Thursday, September 18, 2014

We Started the Conversation...About 20 Years Ago



I'm a huge fan of Slate Magazine. They tend to cover controversial, off-the-beaten-bath topics that we didn't know were controversial and/or find new perspectives for topics that have been exhausted at other news sources.  This is why I wasn't all that surprised to see an article titled Spanking is Great for Sex.

"Alright," I thought. "Finally, a mainstream journalist is going to delve into why consensual, adult spanking is so great!"

Yeah, right. It's nice to have hopes and dreams, right?

I clicked on the article and immediately noticed the subheading Which is why it's Grotesque for Parenting. Then I proceeded to read the same old exhaustive argument about why we should never spank children.

I'm not here to advocate for or against the spanking of children. I have my own views on the subject. I've decided to not be an online activist either way, because this blog is about consensual, adult spanking within the confines of a DD marriage. But the subject inevitably comes up every month or so in our community forums, and we spanko adults can't seem to avoid getting into endless debates about whether our fetish is any different than what happens to children.

Apparently, this exhaustive debate never happens outside spanko land. The last line of the Slate article says:  "No one is having this conversation. We need to start."

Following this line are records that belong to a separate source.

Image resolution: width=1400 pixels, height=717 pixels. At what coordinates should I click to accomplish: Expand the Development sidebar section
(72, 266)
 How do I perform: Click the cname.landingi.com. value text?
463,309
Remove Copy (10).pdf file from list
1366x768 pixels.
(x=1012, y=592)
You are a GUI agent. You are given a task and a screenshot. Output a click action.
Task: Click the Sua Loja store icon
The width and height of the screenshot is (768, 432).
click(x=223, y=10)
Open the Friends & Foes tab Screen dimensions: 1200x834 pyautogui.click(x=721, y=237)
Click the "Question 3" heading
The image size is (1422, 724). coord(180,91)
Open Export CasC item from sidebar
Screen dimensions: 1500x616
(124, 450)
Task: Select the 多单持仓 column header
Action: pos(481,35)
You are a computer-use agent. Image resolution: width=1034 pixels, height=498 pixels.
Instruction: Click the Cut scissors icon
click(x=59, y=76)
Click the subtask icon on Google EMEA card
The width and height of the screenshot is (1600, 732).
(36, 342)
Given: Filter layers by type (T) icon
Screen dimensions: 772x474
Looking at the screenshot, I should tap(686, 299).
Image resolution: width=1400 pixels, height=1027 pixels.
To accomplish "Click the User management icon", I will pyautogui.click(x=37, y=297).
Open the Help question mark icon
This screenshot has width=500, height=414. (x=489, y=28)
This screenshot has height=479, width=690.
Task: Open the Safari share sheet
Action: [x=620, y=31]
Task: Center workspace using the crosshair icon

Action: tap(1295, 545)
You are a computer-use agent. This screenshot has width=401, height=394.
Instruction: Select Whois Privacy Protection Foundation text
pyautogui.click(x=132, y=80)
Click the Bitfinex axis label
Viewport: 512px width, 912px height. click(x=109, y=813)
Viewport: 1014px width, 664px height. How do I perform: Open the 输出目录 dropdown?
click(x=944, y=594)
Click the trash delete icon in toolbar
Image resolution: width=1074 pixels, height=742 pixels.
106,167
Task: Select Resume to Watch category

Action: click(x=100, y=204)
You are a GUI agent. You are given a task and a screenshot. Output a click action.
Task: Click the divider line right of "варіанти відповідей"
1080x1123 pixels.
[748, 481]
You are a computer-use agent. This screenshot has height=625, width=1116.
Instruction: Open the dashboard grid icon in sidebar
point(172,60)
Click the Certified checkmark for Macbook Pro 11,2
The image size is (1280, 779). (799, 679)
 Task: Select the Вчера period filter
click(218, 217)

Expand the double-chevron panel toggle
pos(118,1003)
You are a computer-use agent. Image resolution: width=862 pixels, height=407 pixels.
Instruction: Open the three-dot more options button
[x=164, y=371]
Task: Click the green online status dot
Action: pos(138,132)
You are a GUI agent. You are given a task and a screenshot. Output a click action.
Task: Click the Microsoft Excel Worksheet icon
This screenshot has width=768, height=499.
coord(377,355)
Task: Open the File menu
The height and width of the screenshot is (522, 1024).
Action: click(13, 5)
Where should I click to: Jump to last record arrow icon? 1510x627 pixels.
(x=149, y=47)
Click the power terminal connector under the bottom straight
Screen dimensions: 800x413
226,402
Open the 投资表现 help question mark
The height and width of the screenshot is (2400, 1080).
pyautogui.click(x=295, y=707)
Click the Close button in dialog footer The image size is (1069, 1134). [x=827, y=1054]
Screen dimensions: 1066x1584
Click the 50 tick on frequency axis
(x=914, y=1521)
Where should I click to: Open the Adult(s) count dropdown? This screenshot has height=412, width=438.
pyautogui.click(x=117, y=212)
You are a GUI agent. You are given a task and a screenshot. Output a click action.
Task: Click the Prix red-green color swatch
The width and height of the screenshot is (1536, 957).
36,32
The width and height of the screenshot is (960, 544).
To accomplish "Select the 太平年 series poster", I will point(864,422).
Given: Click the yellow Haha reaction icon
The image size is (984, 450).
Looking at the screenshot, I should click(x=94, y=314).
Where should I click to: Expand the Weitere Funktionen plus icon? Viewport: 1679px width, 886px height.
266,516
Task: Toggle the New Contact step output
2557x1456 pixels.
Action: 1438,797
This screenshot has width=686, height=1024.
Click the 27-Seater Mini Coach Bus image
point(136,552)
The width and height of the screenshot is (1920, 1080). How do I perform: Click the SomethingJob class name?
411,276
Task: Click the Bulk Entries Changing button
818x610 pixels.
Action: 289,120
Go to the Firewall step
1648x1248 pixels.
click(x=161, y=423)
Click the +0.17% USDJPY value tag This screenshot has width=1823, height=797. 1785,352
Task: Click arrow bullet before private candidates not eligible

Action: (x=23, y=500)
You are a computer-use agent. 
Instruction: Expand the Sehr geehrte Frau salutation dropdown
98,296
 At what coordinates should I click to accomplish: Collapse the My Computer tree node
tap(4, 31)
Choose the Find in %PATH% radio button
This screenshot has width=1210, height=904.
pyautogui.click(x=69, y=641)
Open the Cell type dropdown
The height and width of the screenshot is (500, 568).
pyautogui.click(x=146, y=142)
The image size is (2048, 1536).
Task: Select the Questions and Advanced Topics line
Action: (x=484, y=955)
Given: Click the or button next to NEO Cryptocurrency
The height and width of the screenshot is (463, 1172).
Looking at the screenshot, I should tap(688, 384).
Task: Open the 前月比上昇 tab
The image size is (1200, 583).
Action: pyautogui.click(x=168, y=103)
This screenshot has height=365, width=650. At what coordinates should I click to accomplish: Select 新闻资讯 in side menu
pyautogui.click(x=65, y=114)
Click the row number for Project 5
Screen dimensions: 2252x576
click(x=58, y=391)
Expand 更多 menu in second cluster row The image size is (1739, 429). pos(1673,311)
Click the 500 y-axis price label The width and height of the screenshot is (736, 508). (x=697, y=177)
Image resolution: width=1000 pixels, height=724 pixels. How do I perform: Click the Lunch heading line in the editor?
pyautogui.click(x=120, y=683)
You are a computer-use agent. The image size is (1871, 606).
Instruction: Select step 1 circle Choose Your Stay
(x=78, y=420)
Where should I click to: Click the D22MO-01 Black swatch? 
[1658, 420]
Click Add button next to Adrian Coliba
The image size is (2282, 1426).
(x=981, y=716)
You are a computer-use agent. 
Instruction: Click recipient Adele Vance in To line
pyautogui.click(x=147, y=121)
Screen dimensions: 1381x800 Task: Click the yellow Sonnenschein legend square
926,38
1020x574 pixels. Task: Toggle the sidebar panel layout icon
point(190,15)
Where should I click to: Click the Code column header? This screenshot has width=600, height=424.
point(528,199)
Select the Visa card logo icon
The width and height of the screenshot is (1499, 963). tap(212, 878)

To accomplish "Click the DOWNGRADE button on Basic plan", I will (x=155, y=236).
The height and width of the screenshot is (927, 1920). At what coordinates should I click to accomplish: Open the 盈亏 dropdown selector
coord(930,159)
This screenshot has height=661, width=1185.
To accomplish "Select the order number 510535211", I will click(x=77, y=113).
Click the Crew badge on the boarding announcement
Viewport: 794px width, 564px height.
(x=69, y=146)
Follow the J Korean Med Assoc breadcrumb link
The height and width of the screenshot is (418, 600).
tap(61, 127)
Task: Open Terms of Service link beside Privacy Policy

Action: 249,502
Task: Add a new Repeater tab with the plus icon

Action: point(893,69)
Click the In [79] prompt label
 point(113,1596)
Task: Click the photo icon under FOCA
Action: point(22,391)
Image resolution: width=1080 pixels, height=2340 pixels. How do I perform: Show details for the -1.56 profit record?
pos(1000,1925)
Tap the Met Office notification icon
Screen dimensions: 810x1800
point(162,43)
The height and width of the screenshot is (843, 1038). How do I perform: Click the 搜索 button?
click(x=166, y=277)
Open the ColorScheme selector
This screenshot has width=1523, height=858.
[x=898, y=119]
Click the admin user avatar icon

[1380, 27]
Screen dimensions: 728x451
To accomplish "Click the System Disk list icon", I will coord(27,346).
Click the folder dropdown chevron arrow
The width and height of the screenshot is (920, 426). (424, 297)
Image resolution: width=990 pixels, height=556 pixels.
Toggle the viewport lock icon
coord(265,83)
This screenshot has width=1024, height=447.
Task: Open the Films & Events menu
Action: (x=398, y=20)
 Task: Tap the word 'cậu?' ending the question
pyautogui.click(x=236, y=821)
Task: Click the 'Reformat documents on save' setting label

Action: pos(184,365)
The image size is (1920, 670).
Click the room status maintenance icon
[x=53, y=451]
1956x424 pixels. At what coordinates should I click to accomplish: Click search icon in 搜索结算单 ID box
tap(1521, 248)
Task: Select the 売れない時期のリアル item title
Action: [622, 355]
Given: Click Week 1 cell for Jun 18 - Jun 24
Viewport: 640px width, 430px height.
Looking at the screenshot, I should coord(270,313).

Really? No one is having this conversation?? Not one single person or group of people???

This is one of her opening paragraphs:

"I have a spanking fetish. In my case, that means I like to be spanked, usually with a hand, belt, hairbrush, wooden spoon, switch, or paddle. It sexually gratifies me. I've had submissive fantasies for as long as I can remember, and it's part of my identity. I consider my kink to be my sexual orientation."

So, she's a spanko, right? You would think a fellow spanking enthusiast would at least reference the online spanko community, who have had this conversation about the spanking of children, oh, about a million times since the dawn of the internet (believe me, I've been here for it all.) But, alas, it's as if we are not here. We're invisible, and our conversations don't matter outside of our own little corner of fetish blogland. :(

This really irks me, because I feel that this Slate article was a perfect opportunity for the journalist to introduce the spanko community. It wouldn't be the weirdest or even the most controversial introduction Slate has made. She could have said, no, she is not the only one who loves to be spanked. There are, in fact, many other adults who feel the same way, and they've been having a conversation about whether it's OK to spank children for years. The general populace needs to participate in that conversation with them!

I think we, of all people, would certainly be the most qualified to bring the public into this debate. We, who have had this debate over and over and over again, can probably write down every single argument for or against each side. We've heard it all!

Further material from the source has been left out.